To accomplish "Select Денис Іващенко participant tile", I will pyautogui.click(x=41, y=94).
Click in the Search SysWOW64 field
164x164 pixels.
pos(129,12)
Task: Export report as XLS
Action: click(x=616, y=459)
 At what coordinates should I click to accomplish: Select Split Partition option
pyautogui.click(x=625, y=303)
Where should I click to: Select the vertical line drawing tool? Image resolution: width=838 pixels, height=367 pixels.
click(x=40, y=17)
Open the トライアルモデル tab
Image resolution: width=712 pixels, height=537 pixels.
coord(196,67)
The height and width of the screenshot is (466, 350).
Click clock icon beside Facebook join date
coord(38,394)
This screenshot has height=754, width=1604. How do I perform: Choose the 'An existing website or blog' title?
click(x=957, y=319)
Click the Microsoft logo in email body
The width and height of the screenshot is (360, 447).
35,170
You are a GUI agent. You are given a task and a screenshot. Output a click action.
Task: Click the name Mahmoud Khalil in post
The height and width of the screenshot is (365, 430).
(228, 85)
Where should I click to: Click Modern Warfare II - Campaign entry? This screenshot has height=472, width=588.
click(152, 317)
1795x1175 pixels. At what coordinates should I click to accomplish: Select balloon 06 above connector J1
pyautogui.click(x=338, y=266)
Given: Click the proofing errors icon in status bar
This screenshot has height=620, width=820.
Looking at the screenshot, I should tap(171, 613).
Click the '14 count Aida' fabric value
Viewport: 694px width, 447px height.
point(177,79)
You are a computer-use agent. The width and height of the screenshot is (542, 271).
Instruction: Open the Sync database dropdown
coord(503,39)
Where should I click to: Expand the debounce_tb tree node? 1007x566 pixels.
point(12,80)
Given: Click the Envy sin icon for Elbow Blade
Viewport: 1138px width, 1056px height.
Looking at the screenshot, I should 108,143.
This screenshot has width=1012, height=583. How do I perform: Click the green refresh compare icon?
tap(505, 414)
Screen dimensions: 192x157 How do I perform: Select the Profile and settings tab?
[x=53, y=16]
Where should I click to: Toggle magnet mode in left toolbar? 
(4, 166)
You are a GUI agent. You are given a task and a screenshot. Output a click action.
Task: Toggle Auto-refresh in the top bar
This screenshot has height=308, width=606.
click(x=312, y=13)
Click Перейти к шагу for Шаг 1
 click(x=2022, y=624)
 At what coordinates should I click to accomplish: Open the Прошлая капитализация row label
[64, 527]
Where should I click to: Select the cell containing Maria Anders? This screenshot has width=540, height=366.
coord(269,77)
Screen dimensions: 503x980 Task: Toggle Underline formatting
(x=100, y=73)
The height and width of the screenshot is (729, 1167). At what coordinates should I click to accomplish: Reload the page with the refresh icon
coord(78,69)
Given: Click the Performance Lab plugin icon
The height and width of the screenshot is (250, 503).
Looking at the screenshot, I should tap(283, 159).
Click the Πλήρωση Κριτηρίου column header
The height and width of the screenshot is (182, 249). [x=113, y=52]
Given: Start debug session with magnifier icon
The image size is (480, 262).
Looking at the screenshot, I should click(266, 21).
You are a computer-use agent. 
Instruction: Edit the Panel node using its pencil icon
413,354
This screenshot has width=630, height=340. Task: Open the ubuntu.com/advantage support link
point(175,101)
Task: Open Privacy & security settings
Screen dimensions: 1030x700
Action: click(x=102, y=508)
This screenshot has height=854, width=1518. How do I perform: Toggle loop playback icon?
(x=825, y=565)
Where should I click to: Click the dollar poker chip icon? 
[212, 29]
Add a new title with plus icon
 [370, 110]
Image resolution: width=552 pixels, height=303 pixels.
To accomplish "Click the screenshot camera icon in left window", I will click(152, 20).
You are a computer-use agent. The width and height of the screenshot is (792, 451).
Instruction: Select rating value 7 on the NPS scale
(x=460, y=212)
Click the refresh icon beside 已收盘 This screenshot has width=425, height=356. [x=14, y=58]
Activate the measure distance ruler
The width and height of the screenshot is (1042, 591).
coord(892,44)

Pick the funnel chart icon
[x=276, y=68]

- **What is asked**
Can you set down every row above again, character for character, without leaving any out?

- **Solution for this task**
To accomplish "Select Денис Іващенко participant tile", I will pyautogui.click(x=41, y=94).
Click in the Search SysWOW64 field
164x164 pixels.
pos(129,12)
Task: Export report as XLS
Action: click(x=616, y=459)
 At what coordinates should I click to accomplish: Select Split Partition option
pyautogui.click(x=625, y=303)
Where should I click to: Select the vertical line drawing tool? Image resolution: width=838 pixels, height=367 pixels.
click(x=40, y=17)
Open the トライアルモデル tab
Image resolution: width=712 pixels, height=537 pixels.
coord(196,67)
The height and width of the screenshot is (466, 350).
Click clock icon beside Facebook join date
coord(38,394)
This screenshot has height=754, width=1604. How do I perform: Choose the 'An existing website or blog' title?
click(x=957, y=319)
Click the Microsoft logo in email body
The width and height of the screenshot is (360, 447).
35,170
You are a GUI agent. You are given a task and a screenshot. Output a click action.
Task: Click the name Mahmoud Khalil in post
The height and width of the screenshot is (365, 430).
(228, 85)
Where should I click to: Click Modern Warfare II - Campaign entry? This screenshot has height=472, width=588.
click(152, 317)
1795x1175 pixels. At what coordinates should I click to accomplish: Select balloon 06 above connector J1
pyautogui.click(x=338, y=266)
Given: Click the proofing errors icon in status bar
This screenshot has height=620, width=820.
Looking at the screenshot, I should tap(171, 613).
Click the '14 count Aida' fabric value
Viewport: 694px width, 447px height.
point(177,79)
You are a computer-use agent. The width and height of the screenshot is (542, 271).
Instruction: Open the Sync database dropdown
coord(503,39)
Where should I click to: Expand the debounce_tb tree node? 1007x566 pixels.
point(12,80)
Given: Click the Envy sin icon for Elbow Blade
Viewport: 1138px width, 1056px height.
Looking at the screenshot, I should 108,143.
This screenshot has width=1012, height=583. How do I perform: Click the green refresh compare icon?
tap(505, 414)
Screen dimensions: 192x157 How do I perform: Select the Profile and settings tab?
[x=53, y=16]
Where should I click to: Toggle magnet mode in left toolbar? 
(4, 166)
You are a GUI agent. You are given a task and a screenshot. Output a click action.
Task: Toggle Auto-refresh in the top bar
This screenshot has height=308, width=606.
click(x=312, y=13)
Click Перейти к шагу for Шаг 1
 click(x=2022, y=624)
 At what coordinates should I click to accomplish: Open the Прошлая капитализация row label
[64, 527]
Where should I click to: Select the cell containing Maria Anders? This screenshot has width=540, height=366.
coord(269,77)
Screen dimensions: 503x980 Task: Toggle Underline formatting
(x=100, y=73)
The height and width of the screenshot is (729, 1167). At what coordinates should I click to accomplish: Reload the page with the refresh icon
coord(78,69)
Given: Click the Performance Lab plugin icon
The height and width of the screenshot is (250, 503).
Looking at the screenshot, I should tap(283, 159).
Click the Πλήρωση Κριτηρίου column header
The height and width of the screenshot is (182, 249). [x=113, y=52]
Given: Start debug session with magnifier icon
The image size is (480, 262).
Looking at the screenshot, I should click(266, 21).
You are a computer-use agent. 
Instruction: Edit the Panel node using its pencil icon
413,354
This screenshot has width=630, height=340. Task: Open the ubuntu.com/advantage support link
point(175,101)
Task: Open Privacy & security settings
Screen dimensions: 1030x700
Action: click(x=102, y=508)
This screenshot has height=854, width=1518. How do I perform: Toggle loop playback icon?
(x=825, y=565)
Where should I click to: Click the dollar poker chip icon? 
[212, 29]
Add a new title with plus icon
 [370, 110]
Image resolution: width=552 pixels, height=303 pixels.
To accomplish "Click the screenshot camera icon in left window", I will click(152, 20).
You are a computer-use agent. The width and height of the screenshot is (792, 451).
Instruction: Select rating value 7 on the NPS scale
(x=460, y=212)
Click the refresh icon beside 已收盘 This screenshot has width=425, height=356. [x=14, y=58]
Activate the measure distance ruler
The width and height of the screenshot is (1042, 591).
coord(892,44)

Pick the funnel chart icon
[x=276, y=68]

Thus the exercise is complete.